I will continue by saying that my colleagues spoke about charitable organizations, but I want to speak about someone who is highly respected in Quebec, Steven Guilbeault of Équiterre. He said:
. . . the government is giving itself immense powers. The Canada Revenue Agency will be able to suspend an organization’s charitable status if there is the slightest suspicion of non-compliance. It seems to me that the last time I checked we were still living in a country where the rule of law prevails.
If Mr. Guilbeault, one of the most respected people in Quebec, questions the approach of Bill C-38 when it comes to charitable organizations, I must say that we should pay attention and set some guidelines to ensure that there are no abuses.
Several other acts are covered by the bill and have nothing to do with the budget, such as the Corrections and Conditional Release Act, the Food and Drugs Act, the Seeds Act, the Health of Animals Act and the Immigration and Refugee Protection Act. There is no way I could ever justify this to Canadians as a budget implementation bill. These matters must be examined independently with experts in each field.
Who could forget the damage that has been done to Canada’s reputation on the world stage; this is fundamental. The elimination of the Kyoto Protocol Implementation Act, the drastic changes to the entire environmental assessment process and amendments to the Canadian Environmental Protection Act are all part of this measure, not to mention the abolition of the National Round Table on the Environment and the Economy, whose independent experts recently stated that Canada is not likely to reach its 2020 greenhouse gas emissions reduction target.
Caroline Hébert wrote:
My greatest concern is that the world does not know of our Canadian human rights failures among our First Nations.
Later, she states:
Canada wants to sell you its oil and gas but won’t trade its principles along with it.
She mentioned Mr. Harper.
Obviously, we completely agree that we should not be ruled by market forces. I think we have a right to manage our resources in a responsible manner, but the measures in this bill do not make us appear very responsible.

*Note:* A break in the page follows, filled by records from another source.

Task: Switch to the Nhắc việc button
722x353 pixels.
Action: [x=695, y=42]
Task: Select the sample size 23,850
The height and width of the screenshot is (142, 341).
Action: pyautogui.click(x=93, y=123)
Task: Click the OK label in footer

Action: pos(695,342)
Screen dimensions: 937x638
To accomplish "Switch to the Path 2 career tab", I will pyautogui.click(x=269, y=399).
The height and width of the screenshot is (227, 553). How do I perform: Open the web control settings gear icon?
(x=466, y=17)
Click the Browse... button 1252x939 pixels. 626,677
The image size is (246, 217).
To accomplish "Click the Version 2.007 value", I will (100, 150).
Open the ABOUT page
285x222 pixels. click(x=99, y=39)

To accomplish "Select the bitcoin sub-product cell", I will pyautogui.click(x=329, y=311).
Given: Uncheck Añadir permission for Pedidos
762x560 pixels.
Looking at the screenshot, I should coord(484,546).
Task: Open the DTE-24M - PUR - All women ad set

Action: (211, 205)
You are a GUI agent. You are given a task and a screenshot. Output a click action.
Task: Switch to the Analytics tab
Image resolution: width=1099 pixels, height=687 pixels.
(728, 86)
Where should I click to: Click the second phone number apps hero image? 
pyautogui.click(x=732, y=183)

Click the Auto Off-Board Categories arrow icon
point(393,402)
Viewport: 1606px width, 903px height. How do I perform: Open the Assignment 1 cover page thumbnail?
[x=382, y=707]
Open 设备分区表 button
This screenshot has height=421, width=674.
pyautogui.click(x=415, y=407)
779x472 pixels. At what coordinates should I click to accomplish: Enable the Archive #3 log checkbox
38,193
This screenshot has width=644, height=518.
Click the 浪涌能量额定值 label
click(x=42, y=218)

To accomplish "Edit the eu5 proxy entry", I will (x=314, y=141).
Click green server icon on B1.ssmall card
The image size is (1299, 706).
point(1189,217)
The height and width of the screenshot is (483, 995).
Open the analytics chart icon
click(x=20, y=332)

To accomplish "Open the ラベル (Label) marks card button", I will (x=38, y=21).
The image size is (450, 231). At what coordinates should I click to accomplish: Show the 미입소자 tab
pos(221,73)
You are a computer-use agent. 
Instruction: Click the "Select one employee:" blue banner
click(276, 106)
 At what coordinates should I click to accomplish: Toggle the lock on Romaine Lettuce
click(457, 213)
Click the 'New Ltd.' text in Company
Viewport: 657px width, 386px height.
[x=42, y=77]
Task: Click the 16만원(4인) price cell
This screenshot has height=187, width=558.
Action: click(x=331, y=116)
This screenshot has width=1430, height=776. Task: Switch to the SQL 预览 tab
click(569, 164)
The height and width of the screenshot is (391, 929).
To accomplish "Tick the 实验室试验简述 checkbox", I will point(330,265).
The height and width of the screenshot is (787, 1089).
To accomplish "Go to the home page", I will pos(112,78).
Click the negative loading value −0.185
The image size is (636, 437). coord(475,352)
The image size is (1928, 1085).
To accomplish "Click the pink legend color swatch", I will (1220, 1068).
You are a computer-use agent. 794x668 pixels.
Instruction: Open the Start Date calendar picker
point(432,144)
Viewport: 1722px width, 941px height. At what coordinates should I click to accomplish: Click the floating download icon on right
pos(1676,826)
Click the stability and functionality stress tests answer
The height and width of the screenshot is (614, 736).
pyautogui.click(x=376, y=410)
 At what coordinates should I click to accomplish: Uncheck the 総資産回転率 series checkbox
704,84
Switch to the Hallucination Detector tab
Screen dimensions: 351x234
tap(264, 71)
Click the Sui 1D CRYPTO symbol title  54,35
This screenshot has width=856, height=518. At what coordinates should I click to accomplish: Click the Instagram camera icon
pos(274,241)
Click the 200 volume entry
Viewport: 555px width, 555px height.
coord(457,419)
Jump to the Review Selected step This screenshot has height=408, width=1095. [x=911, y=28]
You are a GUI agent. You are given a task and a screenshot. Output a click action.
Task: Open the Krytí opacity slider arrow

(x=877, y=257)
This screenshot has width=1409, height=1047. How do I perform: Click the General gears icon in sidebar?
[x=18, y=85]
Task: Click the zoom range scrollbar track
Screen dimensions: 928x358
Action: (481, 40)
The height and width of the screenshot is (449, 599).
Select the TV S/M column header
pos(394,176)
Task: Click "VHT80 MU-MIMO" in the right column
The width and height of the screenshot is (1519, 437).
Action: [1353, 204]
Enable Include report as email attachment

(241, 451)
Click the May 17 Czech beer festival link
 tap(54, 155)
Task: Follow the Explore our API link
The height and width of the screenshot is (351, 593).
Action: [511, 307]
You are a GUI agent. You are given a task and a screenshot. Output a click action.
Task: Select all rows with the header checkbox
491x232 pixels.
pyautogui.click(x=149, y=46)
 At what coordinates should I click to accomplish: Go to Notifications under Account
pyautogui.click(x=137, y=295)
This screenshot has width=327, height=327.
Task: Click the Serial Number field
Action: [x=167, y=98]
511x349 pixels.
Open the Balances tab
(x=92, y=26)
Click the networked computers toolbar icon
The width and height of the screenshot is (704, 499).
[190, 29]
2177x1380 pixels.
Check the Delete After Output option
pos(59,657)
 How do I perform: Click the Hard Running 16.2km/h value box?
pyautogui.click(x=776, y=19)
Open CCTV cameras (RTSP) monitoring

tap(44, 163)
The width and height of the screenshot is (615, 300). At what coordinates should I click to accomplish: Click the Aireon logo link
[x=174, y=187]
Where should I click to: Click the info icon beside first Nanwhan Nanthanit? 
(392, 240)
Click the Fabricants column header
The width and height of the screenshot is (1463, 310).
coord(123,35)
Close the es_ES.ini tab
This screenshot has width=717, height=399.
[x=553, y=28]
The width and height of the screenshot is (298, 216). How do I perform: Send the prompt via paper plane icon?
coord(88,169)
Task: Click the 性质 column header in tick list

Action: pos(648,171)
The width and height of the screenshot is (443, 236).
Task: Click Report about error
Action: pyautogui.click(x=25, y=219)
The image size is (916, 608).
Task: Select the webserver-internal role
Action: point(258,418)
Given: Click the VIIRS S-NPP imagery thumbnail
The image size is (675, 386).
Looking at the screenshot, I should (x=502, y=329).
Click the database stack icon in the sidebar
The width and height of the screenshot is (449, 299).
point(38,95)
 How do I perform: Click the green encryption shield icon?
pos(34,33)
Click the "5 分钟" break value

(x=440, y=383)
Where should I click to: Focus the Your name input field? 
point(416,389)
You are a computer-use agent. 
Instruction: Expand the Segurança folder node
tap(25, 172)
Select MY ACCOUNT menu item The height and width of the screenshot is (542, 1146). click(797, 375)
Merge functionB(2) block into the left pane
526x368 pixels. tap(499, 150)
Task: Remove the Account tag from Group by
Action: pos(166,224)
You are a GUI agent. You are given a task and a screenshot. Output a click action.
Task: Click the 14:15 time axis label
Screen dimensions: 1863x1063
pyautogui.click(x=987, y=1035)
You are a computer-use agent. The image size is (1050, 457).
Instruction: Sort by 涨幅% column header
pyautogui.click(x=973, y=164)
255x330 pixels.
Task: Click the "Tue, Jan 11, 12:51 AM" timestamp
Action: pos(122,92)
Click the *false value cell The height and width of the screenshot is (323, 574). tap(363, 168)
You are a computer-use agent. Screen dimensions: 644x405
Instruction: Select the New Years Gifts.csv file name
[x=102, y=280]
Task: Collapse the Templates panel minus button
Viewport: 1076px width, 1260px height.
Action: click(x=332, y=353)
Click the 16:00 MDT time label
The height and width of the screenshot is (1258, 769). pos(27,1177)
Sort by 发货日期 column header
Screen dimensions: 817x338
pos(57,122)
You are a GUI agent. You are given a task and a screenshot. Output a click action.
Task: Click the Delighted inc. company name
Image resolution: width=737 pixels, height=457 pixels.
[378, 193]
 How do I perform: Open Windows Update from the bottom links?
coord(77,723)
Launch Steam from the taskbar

In closing, I would like to quote David Saints, who says:
We need to change our habits; we need to innovate; we need to create more sustainability and inclusiveness; we need to achieve a balanced economic system; and we need to remain optimistic, lucid, principled and responsible. Bill C-38 appears to promote the exact opposite. Please do not let this happen to our country.
That is what a Canadian citizen is begging us to do, a Canadian who votes at every election, is responsible and has been paying attention to our budget.
Like me and all of our colleagues, they are concerned that we have not been able to do our job properly, that we have been swamped with too many pieces of legislation in this one bill, that Canadians will not be well served by this process, and that it makes a mockery of our democracy.
I call on all honourable senators, Liberals and Conservatives alike, to vote against this bill.